L’avez-vous remarqué? De nos jours, celui (celle) qui agit plus ou moins en sous-main, pour ne pas dire dans la coulisse, à des fins quelquefois aussi peu avouables que les moyens mis en œuvre, est réputé “à la manœuvre” ou “aux manettes”.
En vérité, nous sentons bien qu’être à la manœuvre, c’est se livrer à d’obscures magouilles – quasi-tautologie, puisque le concept de magouille paraît incompatible, jusqu’à plus ample informée, avec le grand jour et la lumière crue des projecteurs, à LED il va de soi, de l’actualité. Le manœuvrier qui manipule les manettes préfère, à l’évidence, la pénombre des couloirs, ou la noirceur des coulisses et leur remugle qui offense les narines: ce n’est pas seulement au royaume de Danemark qu’il y a “quelque chose de pourri”. Mais tant mieux pour lui puisqu’il est vrai qu’il faut “la pourriture pour la splendeur des plus belles fleurs”, comme nous l’affirmait dans les années 70 un vieux confrère du “Journal de Genève”. Il se souvenait de la SDN des années 1930, ou l’idéologie de la Paix et du Désarmement, si chère au Solal d’Albert Cohen, coexistait assez bien avec la remise d’enveloppes à qui de droit, sans préjudice du chantage et autres “pressions amicales”. La pureté démocratique de la Troisième République s’accommodait de ces procédés, à tel point que par tradition, le chef de la Sécurité de la SDN – et de l’ONU et de ses organisations satellites dans la ville de Calvinaujourd’hui encore – appartenait, et appartient, à la DST ou à feu les RG. On n’est jamais si bien servi etc. Non?

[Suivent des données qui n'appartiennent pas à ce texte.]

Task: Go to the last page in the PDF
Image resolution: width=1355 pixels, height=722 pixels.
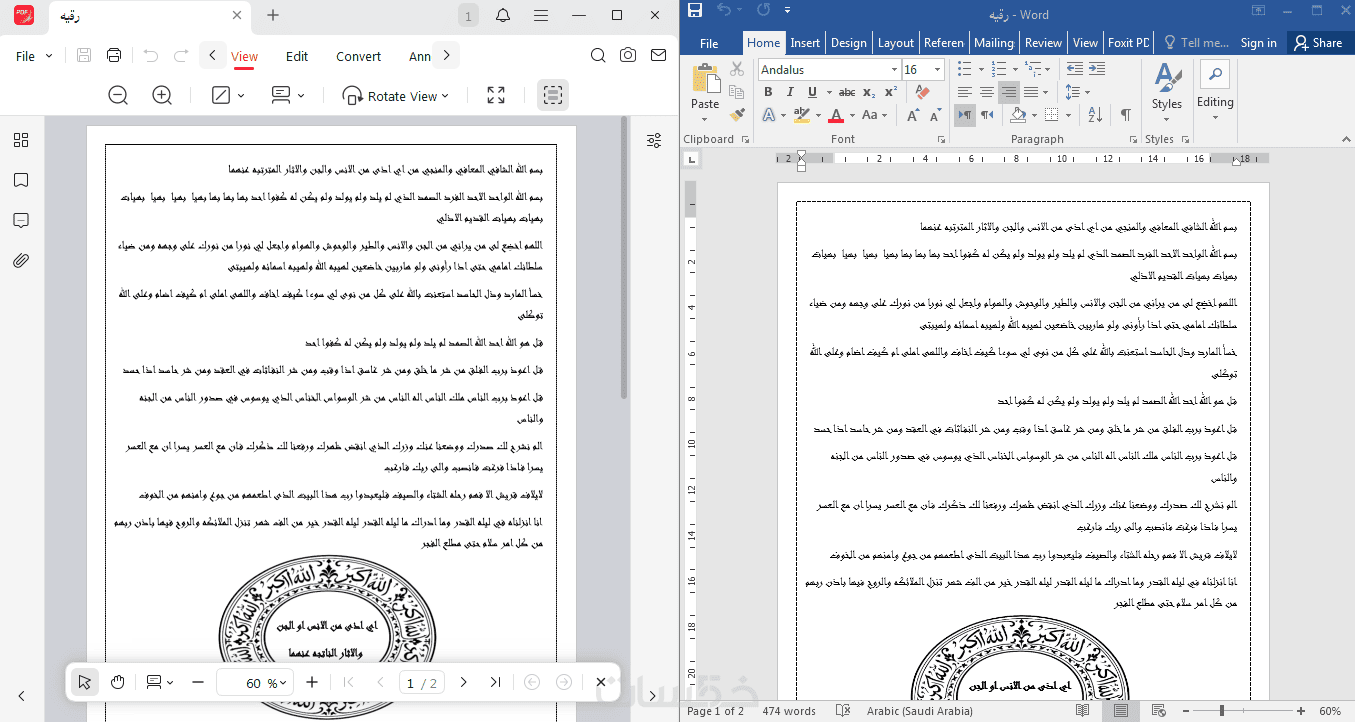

On notera que l’homme (la femme) à la manœuvre n’opère jamais pour son propre compte ou rarement. Être à la manœuvre est la prérogative, presque le privilège, des hommes (des femmes) de main, des seconds couteaux, des traîne-patins – ou des fidèles, si l’on préfère apporter une touche de couleur à cette peinture au bitume. Voilà un rôle dans lequel se sont illustrés, pour ne citer qu’eux et sans ordre de préséance, un Michel Charasse pour François Mitterrand, un Michel Poniatowski auprès de Valéry Giscard d’Estaing, un Brice Hortefeux avec Nicolas Sarkozy, un Pierre Juillet inséparable d’une Marie-France Garaud chez Georges Popmpidou puis, pour un temps, chez Jacques Chirac, un François Lamy aux côtés de Martine Aubry, peut-être un Jean-Pierre Mignard (mais, ici, on ne jure de rien) ou, plus vraisemblablement, une Sophie Bouchet-Petersen dans l’entourage de Ségolène Royal. Après tout, cependant maîtres de la stratégie et de la tactique, Richelieu avait son Père Joseph et le général de Gaulle son Foccart.

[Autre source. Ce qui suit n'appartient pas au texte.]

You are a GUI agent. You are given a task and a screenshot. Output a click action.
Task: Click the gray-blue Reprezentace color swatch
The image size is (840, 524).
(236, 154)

Cet usage s’est étendu, comme par osmose, à la Francophonie. On évoquera seulement “Monsieur le gouverneur” qui appartenait, à Abidjan et Yamoussoukro, au proche entourage de Félix Houphouët-Boigny, ou André Azoulay dans les palais d’ Hassan II.
Posons donc en principe la nécessité, pour gouverner l’État ou un parti, un syndicat ou une entreprise, d’installer à la manœuvre quelqu’un (quelqu’une) qui n’aura pas peur de se salir les mains (un cliché, un!) pour accomplir les basses œuvres et mener à bien – ou à mal, c’est selon – les manipulagouilles (nous aimons ce mot qu’illustre notre roman “Walkyrie vendredi””: publicité gratuite, il va de soi, pour notre éditeur) qu’exigera la conjoncture (la situation, les circonstances, le rapport de forces, la Crise de 2008-2009, la sortie de Crise, le Congrès, la mondialisation, les résultats de la cantonale partielle de Blouzy-les-Berlingaux – rayer les mentions inutiles). Mais, cliché davantage encore éculé si c’est possible, on ne fait pas d’omelette sans casser d’œufs.
Pas d’angélisme, cependant. Les journalistes sont les premiers à vouloir apprendre qui est à la manœuvre pour supputer les chances de succès des manigances et deviner qui tire vraiment les ficelles derrière le décor. Dans celui (celle) qui est à la manœuvre, il y a, par une mise en abyme qui n’est pas sans parenté avec la Caverne de Platon, du montreur de marionnettes – mais il (elle) ne recueillera en fin de compte que des miettes, aussi imposantes soient-elles, des bénéfices du castelet où il exerce ses talents.
En attendant, il (elle) fera parler de lui (d’elle). C’est toujours ça.